**Records excerpted from a collection:**

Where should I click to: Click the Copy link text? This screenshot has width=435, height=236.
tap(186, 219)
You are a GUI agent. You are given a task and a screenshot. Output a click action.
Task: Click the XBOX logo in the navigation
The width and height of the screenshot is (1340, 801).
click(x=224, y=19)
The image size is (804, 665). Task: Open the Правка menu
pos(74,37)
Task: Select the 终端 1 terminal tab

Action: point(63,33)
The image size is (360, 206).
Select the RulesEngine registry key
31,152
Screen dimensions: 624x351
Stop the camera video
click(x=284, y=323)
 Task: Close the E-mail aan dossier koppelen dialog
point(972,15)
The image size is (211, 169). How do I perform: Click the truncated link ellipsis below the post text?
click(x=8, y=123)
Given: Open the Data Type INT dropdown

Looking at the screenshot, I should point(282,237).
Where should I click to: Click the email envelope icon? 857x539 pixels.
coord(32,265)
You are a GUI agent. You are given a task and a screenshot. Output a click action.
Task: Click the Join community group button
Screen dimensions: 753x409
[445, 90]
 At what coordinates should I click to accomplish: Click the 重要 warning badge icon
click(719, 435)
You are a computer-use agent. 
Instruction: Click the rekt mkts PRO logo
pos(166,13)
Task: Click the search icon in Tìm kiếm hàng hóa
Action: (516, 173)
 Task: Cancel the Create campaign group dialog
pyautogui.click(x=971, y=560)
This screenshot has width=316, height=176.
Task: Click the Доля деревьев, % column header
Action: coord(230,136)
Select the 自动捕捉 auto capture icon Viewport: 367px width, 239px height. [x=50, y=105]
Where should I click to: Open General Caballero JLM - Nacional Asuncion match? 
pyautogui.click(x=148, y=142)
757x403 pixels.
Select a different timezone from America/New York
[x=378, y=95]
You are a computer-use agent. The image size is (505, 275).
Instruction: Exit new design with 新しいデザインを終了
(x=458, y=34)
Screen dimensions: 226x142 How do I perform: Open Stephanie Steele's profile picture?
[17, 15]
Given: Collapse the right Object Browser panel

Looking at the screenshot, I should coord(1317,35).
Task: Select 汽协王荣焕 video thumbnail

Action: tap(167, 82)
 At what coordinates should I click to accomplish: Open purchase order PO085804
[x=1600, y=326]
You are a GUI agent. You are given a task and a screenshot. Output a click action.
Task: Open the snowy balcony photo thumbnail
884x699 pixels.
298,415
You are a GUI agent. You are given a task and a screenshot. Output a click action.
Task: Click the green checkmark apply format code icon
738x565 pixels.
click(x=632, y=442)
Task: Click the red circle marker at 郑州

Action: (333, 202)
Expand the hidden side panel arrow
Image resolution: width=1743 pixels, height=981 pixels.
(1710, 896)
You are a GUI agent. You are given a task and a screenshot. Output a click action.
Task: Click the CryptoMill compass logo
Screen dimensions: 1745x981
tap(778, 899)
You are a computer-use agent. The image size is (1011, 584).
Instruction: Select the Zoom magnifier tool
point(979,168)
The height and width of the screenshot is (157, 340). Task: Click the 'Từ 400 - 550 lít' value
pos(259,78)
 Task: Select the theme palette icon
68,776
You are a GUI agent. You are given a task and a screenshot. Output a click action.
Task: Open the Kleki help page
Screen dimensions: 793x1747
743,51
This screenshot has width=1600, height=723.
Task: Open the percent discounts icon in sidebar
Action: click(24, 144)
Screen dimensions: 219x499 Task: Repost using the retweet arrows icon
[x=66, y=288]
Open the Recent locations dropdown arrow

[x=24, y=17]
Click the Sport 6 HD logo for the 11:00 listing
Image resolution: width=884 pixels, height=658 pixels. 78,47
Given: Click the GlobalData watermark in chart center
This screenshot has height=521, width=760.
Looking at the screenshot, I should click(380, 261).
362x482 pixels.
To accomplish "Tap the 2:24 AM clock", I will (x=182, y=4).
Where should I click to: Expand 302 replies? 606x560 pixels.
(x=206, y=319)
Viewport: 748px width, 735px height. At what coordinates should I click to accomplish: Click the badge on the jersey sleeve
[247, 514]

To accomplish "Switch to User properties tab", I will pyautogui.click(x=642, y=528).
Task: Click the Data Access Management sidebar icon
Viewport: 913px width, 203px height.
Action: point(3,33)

**TASK DIRECTIONS:** Revise the records above by replacing "Copy link" with "Share link" and keeping everything else the same.

**ANSWER IN FULL:**
Where should I click to: Click the Share link text? This screenshot has width=435, height=236.
tap(186, 219)
You are a GUI agent. You are given a task and a screenshot. Output a click action.
Task: Click the XBOX logo in the navigation
The width and height of the screenshot is (1340, 801).
click(x=224, y=19)
The image size is (804, 665). Task: Open the Правка menu
pos(74,37)
Task: Select the 终端 1 terminal tab

Action: point(63,33)
The image size is (360, 206).
Select the RulesEngine registry key
31,152
Screen dimensions: 624x351
Stop the camera video
click(x=284, y=323)
 Task: Close the E-mail aan dossier koppelen dialog
point(972,15)
The image size is (211, 169). How do I perform: Click the truncated link ellipsis below the post text?
click(x=8, y=123)
Given: Open the Data Type INT dropdown

Looking at the screenshot, I should point(282,237).
Where should I click to: Click the email envelope icon? 857x539 pixels.
coord(32,265)
You are a GUI agent. You are given a task and a screenshot. Output a click action.
Task: Click the Join community group button
Screen dimensions: 753x409
[445, 90]
 At what coordinates should I click to accomplish: Click the 重要 warning badge icon
click(719, 435)
You are a computer-use agent. 
Instruction: Click the rekt mkts PRO logo
pos(166,13)
Task: Click the search icon in Tìm kiếm hàng hóa
Action: (516, 173)
 Task: Cancel the Create campaign group dialog
pyautogui.click(x=971, y=560)
This screenshot has width=316, height=176.
Task: Click the Доля деревьев, % column header
Action: coord(230,136)
Select the 自动捕捉 auto capture icon Viewport: 367px width, 239px height. [x=50, y=105]
Where should I click to: Open General Caballero JLM - Nacional Asuncion match? 
pyautogui.click(x=148, y=142)
757x403 pixels.
Select a different timezone from America/New York
[x=378, y=95]
You are a computer-use agent. The image size is (505, 275).
Instruction: Exit new design with 新しいデザインを終了
(x=458, y=34)
Screen dimensions: 226x142 How do I perform: Open Stephanie Steele's profile picture?
[17, 15]
Given: Collapse the right Object Browser panel

Looking at the screenshot, I should coord(1317,35).
Task: Select 汽协王荣焕 video thumbnail

Action: tap(167, 82)
 At what coordinates should I click to accomplish: Open purchase order PO085804
[x=1600, y=326]
You are a GUI agent. You are given a task and a screenshot. Output a click action.
Task: Open the snowy balcony photo thumbnail
884x699 pixels.
298,415
You are a GUI agent. You are given a task and a screenshot. Output a click action.
Task: Click the green checkmark apply format code icon
738x565 pixels.
click(x=632, y=442)
Task: Click the red circle marker at 郑州

Action: (333, 202)
Expand the hidden side panel arrow
Image resolution: width=1743 pixels, height=981 pixels.
(1710, 896)
You are a GUI agent. You are given a task and a screenshot. Output a click action.
Task: Click the CryptoMill compass logo
Screen dimensions: 1745x981
tap(778, 899)
You are a computer-use agent. The image size is (1011, 584).
Instruction: Select the Zoom magnifier tool
point(979,168)
The height and width of the screenshot is (157, 340). Task: Click the 'Từ 400 - 550 lít' value
pos(259,78)
 Task: Select the theme palette icon
68,776
You are a GUI agent. You are given a task and a screenshot. Output a click action.
Task: Open the Kleki help page
Screen dimensions: 793x1747
743,51
This screenshot has width=1600, height=723.
Task: Open the percent discounts icon in sidebar
Action: click(24, 144)
Screen dimensions: 219x499 Task: Repost using the retweet arrows icon
[x=66, y=288]
Open the Recent locations dropdown arrow

[x=24, y=17]
Click the Sport 6 HD logo for the 11:00 listing
Image resolution: width=884 pixels, height=658 pixels. 78,47
Given: Click the GlobalData watermark in chart center
This screenshot has height=521, width=760.
Looking at the screenshot, I should click(380, 261).
362x482 pixels.
To accomplish "Tap the 2:24 AM clock", I will (x=182, y=4).
Where should I click to: Expand 302 replies? 606x560 pixels.
(x=206, y=319)
Viewport: 748px width, 735px height. At what coordinates should I click to accomplish: Click the badge on the jersey sleeve
[247, 514]

To accomplish "Switch to User properties tab", I will pyautogui.click(x=642, y=528).
Task: Click the Data Access Management sidebar icon
Viewport: 913px width, 203px height.
Action: point(3,33)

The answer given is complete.